New York Mets relief pitcher Edwin Diaz (39) reacts after the final out in the ninth inning of game one of a double header at Citi Field, Tuesday, Oct 4, 2022. The New York Mets won 4-2. Credit: Noah K. Murray

If you’re a Mets fan, is this what you felt in the hours after the team’s weekend sweep in Atlanta?  

Shock. Then anger. Then sadness. 

Then acceptance. 

Then renewed hope. 

With apologies to the five stages of grief, this could be called the five stages of being a Mets fan, especially after last weekend’s failures at Truist Park. 

The hope stems from the fact that no matter what happened in Atlanta, the Mets are in the playoffs, and anything can happen in October.  

But the Mets will not go in as champions of the NL East. 

 

At 9:50 p.m. on Tuesday, the Mets learned their postseason fate when Atlanta clinched the East with a 2-1 victory over the Marlins in Miami. 

The Mets will host a new-fangled three-game wild card series against either the Padres beginning Friday. All three potential games will be at Citi Field. 

If the Mets take that series, next up is the top-seeded Dodgers in the five-game NLDS. 

The NL East was still in play after the Mets beat the Nationals, 4-2, in the first game of a doubleheader on Tuesday afternoon.  

And the Mets certainly looked as if they wanted to go down fighting when they opened Game 2 with consecutive home runs from Brandon Nimmo, Francisco Lindor and Jeff McNeil to boot up a seven-run first inning. 

Seven runs? That sounds painfully familiar. It’s the same number of runs the Mets scored in their three-game wipeout in Atlanta. 

The Mets left Atlanta on Sunday night knowing the only way they could win the division was to beat the Nationals three times and hope Atlanta lost to the Marlins three times. 

Going into Monday’s games, the Mets had a 2% chance of that happening, according to FanGraphs. 

The Mets were rained out Monday. Atlanta lost to the Marlins. The Mets’ chances of winning the East increased. 

To 4.7%. 

Admit it: You saw the Atlanta score, you thought, “Well, maybe it could happen.” 

The Mets must have felt the same way, judging by the raucous clubhouse atmosphere before Game 1 of Tuesday’s twin bill. 

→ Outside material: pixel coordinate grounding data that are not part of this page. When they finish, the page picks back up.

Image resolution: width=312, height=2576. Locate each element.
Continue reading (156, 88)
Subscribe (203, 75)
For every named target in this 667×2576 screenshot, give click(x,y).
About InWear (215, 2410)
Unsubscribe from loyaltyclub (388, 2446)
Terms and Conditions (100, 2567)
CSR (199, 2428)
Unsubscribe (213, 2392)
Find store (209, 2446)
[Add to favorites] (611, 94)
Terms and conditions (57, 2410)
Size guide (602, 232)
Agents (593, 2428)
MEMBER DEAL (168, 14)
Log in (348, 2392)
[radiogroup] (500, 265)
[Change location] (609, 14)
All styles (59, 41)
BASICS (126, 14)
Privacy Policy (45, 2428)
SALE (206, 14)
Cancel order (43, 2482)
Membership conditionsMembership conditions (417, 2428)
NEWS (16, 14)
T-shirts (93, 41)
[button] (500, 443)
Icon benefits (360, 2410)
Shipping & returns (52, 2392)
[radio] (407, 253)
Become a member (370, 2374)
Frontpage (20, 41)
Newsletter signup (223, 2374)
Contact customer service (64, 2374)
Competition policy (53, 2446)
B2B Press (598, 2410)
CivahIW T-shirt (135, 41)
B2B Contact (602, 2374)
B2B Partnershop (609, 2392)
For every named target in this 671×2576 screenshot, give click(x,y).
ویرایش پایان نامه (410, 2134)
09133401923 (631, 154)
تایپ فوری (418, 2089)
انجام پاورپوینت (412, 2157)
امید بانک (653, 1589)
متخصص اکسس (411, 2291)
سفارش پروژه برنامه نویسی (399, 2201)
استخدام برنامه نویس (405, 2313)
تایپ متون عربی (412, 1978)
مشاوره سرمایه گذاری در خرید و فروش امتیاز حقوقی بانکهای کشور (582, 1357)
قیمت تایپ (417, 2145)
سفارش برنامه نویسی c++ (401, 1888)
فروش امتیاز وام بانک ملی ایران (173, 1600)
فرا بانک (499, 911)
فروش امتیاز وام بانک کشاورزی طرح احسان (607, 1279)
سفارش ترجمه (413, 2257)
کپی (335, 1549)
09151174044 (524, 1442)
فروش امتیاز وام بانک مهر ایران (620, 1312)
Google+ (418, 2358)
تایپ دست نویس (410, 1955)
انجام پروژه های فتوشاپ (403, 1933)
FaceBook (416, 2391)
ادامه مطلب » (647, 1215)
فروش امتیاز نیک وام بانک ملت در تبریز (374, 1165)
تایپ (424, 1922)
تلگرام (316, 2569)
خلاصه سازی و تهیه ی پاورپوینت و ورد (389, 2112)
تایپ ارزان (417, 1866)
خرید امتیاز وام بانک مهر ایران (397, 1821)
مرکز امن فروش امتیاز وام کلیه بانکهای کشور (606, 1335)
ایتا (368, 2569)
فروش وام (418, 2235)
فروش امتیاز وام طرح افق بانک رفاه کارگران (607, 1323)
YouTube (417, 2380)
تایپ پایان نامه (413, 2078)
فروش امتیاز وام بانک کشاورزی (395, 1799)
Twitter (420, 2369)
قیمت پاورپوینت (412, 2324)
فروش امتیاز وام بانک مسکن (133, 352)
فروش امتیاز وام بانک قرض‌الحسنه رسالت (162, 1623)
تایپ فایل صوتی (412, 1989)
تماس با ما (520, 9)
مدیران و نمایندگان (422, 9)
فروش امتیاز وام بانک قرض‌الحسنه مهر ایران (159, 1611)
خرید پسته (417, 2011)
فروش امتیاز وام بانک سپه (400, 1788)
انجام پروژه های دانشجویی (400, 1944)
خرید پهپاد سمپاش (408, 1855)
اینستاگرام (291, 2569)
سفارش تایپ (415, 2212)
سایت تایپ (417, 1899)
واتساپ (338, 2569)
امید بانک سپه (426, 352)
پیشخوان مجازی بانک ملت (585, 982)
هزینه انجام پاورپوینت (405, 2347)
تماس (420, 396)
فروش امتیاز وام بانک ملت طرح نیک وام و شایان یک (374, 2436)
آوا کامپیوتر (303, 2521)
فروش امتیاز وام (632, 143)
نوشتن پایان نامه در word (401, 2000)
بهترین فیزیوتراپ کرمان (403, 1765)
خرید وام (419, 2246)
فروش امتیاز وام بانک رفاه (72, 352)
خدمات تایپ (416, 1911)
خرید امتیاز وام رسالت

The players were joyfully making use of their clubhouse pool table. Yes, they have a clubhouse pool table. It’s right behind their clubhouse Ping-Pong table, the latter a favorite of Jacob deGrom. 

There was laughter and attempted corner shots and good-natured ribbing. Any leftover bad feelings from the Atlanta series had apparently been washed away by Monday’s rain and a good night’s sleep.  

Or, perhaps, the Mets accepted that the division crown was out of their hands (after being 100% in their hands going into Atlanta). Perhaps they had emotionally moved on to the task of trying to sweep the Nationals to keep that tiny glimmer of NL East hope alive. 

Manager Buck Showalter was not about to concede that the impossible couldn’t be done, not with the Mets starting Tuesday mathematically alive. 

A lot of the early conversation before Game 1 was about the weather. You know what they say about the weather: everybody talks about it, but nobody does anything about it (that’s a Mark Twain quote that may or may not have been said by Mark Twain). 

Anyway, Showalter asked Howie Rose if he had ever heard of a weather app called “Dark Cloud.” 

“Sounds like a website for Mets fans,” NY Post Mets beat writer Mike Puma joked. 

“What drives that?” Showalter asked, referring to the supposed “sky-is-falling” nature of Mets fans. “What drives that mentality?” 

Then Showalter answered his own question with: “It’s on us. Play better, right? We don’t need anybody else.” 

Actually, that was true going into the Atlanta weekend, when the Mets needed to win just one of three to have an excellent chance of clinching the division at home this week. 

And it’s true now in the postseason. Just win, baby, and the Atlanta series is wiped from memory. 

On Tuesday, the Mets had just concluded the fourth inning of their eventual 100th victory (by a score of 8-0) in the nightcap when the Atlanta game went final.

Take a moment to wallow in what might have been if you need to. Then get ready for Friday, when hope begins anew at Citi Field. That’s what being a Mets fan is all about.